As a preferred embodiment, there are multiple signal routing branch segments.

It is easy to understand that the suppression effect on electromagnetic coupling can also be increased by increasing the number of signal routing branch segments, which can be designed and implemented by those skilled in the art.

As a preferred embodiment, the signal routing branch segment and the second signal routing are located on the same side of the first signal routing.

It is easy to understand that when the signal routing branch segment is arranged on the same side of the second signal routing relative to the first signal routing, the suppression effect obtained is greater than that of the signal routing branch segment and the second signal routing. The suppression effect when the wires are arranged on both sides of the first signal trace respectively. Therefore, the present application recommends but is not limited to arranging the signal trace branch segment and the second signal trace on the same side of the first signal trace.

Each embodiment in the present application is described in a progressive manner, each embodiment focuses on the differences from other embodiments, and the same and similar parts of the various embodiments can be referred to each other. As for the system disclosed in the embodiment, since it corresponds to the method disclosed in the embodiment, the description is relatively simple, and for the related information, please refer to the description of the method part.

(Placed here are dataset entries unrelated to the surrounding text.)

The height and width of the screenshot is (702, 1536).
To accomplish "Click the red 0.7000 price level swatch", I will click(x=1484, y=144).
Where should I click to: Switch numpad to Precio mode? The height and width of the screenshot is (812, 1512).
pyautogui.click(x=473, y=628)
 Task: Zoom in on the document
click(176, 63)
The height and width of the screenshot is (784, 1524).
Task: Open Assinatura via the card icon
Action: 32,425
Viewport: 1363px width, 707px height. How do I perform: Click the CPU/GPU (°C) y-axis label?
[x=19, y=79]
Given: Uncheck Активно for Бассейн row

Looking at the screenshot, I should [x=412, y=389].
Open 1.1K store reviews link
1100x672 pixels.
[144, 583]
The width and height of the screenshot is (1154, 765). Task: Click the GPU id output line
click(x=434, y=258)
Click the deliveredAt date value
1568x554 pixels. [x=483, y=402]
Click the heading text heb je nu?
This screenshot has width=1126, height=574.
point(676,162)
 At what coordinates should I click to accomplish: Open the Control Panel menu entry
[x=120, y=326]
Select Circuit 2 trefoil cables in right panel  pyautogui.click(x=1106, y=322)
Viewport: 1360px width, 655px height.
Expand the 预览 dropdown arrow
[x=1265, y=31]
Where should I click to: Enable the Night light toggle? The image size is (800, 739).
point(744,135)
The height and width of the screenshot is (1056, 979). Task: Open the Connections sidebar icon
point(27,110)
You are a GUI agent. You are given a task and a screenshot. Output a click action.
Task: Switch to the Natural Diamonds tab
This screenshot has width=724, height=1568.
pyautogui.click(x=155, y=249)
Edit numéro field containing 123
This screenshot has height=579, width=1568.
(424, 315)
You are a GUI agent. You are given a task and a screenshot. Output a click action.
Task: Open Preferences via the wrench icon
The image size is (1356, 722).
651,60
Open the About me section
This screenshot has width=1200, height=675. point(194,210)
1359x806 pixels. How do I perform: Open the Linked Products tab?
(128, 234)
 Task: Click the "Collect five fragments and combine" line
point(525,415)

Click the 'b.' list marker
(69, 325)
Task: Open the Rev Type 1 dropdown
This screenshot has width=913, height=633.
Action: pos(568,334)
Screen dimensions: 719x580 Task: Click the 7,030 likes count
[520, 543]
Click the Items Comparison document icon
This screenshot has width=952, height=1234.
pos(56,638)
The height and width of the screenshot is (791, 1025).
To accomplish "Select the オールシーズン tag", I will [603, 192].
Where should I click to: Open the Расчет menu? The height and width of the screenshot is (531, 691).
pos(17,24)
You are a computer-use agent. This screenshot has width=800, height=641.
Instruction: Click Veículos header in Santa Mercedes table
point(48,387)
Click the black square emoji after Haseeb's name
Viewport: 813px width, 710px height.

It should also be noted that in this application, relative terms such as "first" and "second" are only used to distinguish one entity or operation from another entity or operation, and do not necessarily require or imply any such actual relationship or order between such entities or operations. Furthermore, the term "comprises", "comprises" or any other variation thereof is intended to cover a non-exclusive inclusion such that a process, method, article or apparatus comprising a set of elements includes not only those elements, but also includes elements not expressly listed. other elements of or also include elements inherent in such a process, method, article, or device. Without further limitations, an element defined by the phrase "comprising a ..." does not exclude the presence of additional identical elements in the process, method, article or apparatus comprising said element.

The technical solution provided by the present application has been introduced in detail above. In this paper, specific examples are used to illustrate the principles and implementation methods of the present application, and the descriptions of the above embodiments are only used to help understand the methods and core ideas of the present application. It should be pointed out that those skilled in the art can make some improvements and modifications to the application without departing from the principles of the application, and these improvements and modifications also fall within the protection scope of the claims of the application.

Claims (6)

1. A PCB board, comprising a substrate and signal traces distributed on the substrate; it is characterized in that, the first signal trace in the signal trace has a signal trace branch segment, and the signal trace The branch current transmission direction of the line branch segment is opposite to the main current transmission direction of the first signal trace, so as to reduce the coupling interference of the first signal trace to the second signal trace in the signal trace . 2 . The PCB board according to claim 1 , wherein the signal routing branch segment is located at the transmission end of the first signal routing. 3 . 3. The PCB board according to claim 2, characterized in that, the signal routing branch segment is "L" shaped. 4. The PCB board according to claim 2, characterized in that, the signal routing branch segment is "F" shaped. 5. The PCB board according to claim 2, characterized in that, the number of the signal routing branch segments is multiple. 6. The PCB board according to any one of claims 1 to 5, wherein the branch segment of the signal trace and the second signal trace are located on the same side of the first signal trace.